▶ What is needed
Which of the lines below mention the word "computer"? Pull each one out.

▶ Provided entries

++++++

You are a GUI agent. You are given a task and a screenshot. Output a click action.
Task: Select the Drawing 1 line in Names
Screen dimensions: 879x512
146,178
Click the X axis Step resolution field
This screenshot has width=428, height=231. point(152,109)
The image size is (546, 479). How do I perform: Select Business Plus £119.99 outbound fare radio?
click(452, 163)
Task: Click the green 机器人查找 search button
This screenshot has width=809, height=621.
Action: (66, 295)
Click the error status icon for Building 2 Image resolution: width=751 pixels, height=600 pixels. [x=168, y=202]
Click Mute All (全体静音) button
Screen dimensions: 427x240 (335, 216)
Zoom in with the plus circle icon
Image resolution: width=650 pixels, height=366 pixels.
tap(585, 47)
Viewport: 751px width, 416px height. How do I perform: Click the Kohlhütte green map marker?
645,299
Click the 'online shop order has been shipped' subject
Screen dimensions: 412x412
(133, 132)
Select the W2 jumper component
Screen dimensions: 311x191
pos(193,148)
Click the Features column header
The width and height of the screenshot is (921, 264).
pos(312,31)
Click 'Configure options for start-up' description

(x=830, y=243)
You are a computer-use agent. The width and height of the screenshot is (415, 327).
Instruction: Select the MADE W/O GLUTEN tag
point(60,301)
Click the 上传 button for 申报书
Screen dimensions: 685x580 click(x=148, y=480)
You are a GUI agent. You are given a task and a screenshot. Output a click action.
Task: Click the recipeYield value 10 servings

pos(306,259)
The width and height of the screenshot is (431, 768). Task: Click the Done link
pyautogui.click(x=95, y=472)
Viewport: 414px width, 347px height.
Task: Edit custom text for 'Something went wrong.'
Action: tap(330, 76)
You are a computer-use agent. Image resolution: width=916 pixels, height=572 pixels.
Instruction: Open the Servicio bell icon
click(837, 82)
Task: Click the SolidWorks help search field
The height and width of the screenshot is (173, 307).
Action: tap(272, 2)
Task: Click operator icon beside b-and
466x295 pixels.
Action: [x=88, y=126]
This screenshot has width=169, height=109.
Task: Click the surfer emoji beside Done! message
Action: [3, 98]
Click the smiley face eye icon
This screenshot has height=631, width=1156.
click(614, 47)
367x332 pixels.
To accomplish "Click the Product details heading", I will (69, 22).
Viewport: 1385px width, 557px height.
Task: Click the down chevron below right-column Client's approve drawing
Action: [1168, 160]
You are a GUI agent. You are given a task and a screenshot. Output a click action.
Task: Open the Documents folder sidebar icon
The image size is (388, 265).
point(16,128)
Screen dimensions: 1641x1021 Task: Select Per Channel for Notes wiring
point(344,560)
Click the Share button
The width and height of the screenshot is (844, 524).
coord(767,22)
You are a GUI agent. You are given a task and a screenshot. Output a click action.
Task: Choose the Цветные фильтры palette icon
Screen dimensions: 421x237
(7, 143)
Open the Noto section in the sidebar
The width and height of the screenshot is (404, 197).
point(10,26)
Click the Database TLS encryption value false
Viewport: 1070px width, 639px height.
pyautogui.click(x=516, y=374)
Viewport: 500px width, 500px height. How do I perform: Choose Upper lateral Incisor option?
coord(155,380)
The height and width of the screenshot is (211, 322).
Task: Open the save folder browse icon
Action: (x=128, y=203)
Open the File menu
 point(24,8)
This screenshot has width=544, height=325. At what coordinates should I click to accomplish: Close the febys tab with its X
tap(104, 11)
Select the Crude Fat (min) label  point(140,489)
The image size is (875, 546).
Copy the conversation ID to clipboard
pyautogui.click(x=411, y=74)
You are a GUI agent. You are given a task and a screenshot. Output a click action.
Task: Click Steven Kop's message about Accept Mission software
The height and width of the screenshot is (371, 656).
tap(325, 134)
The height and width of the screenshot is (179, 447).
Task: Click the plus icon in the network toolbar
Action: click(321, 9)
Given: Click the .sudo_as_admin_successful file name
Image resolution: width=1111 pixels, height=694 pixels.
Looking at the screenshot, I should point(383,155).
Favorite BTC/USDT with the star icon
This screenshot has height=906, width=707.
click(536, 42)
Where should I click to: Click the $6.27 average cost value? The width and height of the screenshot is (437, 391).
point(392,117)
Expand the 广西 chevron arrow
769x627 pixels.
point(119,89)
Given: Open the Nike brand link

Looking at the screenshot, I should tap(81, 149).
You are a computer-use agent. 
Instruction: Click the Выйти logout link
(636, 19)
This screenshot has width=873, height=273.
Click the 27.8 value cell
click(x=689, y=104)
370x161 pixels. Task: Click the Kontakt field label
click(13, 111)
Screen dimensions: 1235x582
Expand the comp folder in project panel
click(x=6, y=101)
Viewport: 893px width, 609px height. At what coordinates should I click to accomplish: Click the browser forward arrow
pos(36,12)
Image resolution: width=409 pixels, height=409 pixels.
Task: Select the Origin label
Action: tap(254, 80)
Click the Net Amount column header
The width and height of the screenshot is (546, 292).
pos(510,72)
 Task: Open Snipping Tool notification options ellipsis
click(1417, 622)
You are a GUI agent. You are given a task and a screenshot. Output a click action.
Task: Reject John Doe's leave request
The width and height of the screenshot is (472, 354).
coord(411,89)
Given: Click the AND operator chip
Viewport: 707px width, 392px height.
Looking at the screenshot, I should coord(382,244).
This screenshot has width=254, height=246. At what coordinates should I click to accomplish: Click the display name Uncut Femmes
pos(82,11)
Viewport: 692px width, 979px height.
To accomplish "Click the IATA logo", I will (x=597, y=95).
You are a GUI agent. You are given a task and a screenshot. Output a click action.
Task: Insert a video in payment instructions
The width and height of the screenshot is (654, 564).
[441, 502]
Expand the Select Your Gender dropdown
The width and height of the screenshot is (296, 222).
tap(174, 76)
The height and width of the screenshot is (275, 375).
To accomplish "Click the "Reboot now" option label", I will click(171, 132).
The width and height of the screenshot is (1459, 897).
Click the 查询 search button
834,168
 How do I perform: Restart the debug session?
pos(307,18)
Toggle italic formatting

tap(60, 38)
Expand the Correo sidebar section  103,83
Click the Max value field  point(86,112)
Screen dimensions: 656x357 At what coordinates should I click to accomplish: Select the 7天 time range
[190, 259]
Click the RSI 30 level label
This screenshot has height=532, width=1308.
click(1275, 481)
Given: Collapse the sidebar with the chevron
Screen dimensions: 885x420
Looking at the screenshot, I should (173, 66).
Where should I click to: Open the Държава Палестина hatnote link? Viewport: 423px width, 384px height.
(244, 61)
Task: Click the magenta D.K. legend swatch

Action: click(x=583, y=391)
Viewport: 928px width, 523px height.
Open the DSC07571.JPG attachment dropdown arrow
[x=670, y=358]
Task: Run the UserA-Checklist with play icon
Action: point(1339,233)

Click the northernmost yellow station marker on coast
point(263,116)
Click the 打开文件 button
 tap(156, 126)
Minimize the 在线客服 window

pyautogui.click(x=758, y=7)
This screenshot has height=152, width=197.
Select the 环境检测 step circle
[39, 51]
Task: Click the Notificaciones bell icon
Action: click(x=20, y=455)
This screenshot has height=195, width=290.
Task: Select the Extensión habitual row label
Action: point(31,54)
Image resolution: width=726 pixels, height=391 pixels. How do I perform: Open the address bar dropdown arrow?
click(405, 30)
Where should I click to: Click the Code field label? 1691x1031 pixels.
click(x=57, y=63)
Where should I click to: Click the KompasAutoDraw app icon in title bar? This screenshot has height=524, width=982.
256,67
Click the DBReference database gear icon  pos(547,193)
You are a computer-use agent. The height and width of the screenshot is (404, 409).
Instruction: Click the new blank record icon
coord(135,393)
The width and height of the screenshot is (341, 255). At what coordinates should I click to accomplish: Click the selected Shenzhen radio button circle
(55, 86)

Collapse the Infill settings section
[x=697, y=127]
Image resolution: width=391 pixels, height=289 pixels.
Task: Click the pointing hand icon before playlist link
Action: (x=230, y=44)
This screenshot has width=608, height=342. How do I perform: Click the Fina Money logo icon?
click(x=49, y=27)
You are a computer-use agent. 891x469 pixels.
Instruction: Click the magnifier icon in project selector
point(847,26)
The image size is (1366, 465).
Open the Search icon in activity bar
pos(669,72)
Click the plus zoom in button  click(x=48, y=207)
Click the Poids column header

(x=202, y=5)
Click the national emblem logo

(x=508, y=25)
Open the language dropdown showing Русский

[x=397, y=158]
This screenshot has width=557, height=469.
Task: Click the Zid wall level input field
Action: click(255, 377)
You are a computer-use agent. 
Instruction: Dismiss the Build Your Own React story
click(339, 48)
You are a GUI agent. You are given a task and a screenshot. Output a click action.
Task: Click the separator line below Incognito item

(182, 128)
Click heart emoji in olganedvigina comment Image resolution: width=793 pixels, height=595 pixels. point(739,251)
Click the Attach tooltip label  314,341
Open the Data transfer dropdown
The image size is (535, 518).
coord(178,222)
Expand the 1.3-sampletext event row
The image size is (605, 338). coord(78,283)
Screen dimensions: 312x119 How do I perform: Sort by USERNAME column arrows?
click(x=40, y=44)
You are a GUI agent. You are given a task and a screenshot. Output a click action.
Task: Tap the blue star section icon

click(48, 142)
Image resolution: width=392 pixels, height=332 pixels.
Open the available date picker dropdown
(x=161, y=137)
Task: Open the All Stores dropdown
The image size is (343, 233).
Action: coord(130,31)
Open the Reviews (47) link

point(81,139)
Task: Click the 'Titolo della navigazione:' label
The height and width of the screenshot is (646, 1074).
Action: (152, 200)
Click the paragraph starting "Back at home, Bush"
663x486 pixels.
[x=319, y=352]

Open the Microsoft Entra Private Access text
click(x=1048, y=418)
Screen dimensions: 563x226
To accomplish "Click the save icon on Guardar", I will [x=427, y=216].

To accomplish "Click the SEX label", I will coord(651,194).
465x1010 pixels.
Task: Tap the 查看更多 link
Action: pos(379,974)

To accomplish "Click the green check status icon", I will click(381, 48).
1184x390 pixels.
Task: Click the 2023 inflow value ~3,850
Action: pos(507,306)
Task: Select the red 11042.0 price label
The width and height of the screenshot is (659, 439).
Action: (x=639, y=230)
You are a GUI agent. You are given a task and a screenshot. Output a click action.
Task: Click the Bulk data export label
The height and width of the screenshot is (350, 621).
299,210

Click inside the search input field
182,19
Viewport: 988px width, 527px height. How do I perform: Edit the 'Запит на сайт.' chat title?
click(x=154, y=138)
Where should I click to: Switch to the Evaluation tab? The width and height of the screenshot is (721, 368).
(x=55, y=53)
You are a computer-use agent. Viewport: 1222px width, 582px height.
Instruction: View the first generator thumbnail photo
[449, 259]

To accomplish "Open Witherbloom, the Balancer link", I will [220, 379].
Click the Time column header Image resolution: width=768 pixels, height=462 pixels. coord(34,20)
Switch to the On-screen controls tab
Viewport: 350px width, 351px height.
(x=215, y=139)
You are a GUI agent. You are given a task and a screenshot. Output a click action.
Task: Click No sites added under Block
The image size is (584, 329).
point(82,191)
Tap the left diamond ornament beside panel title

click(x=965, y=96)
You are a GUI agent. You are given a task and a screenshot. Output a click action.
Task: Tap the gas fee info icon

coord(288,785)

++++++

▶ Result of the task
You are a computer-use agent. The width and height of the screenshot is (415, 327).
You are a computer-use agent. Image resolution: width=916 pixels, height=572 pixels.
You are a computer-use agent. 
You are a computer-use agent. The height and width of the screenshot is (404, 409).
You are a computer-use agent. 891x469 pixels.
You are a computer-use agent. 
You are a computer-use agent. Viewport: 1222px width, 582px height.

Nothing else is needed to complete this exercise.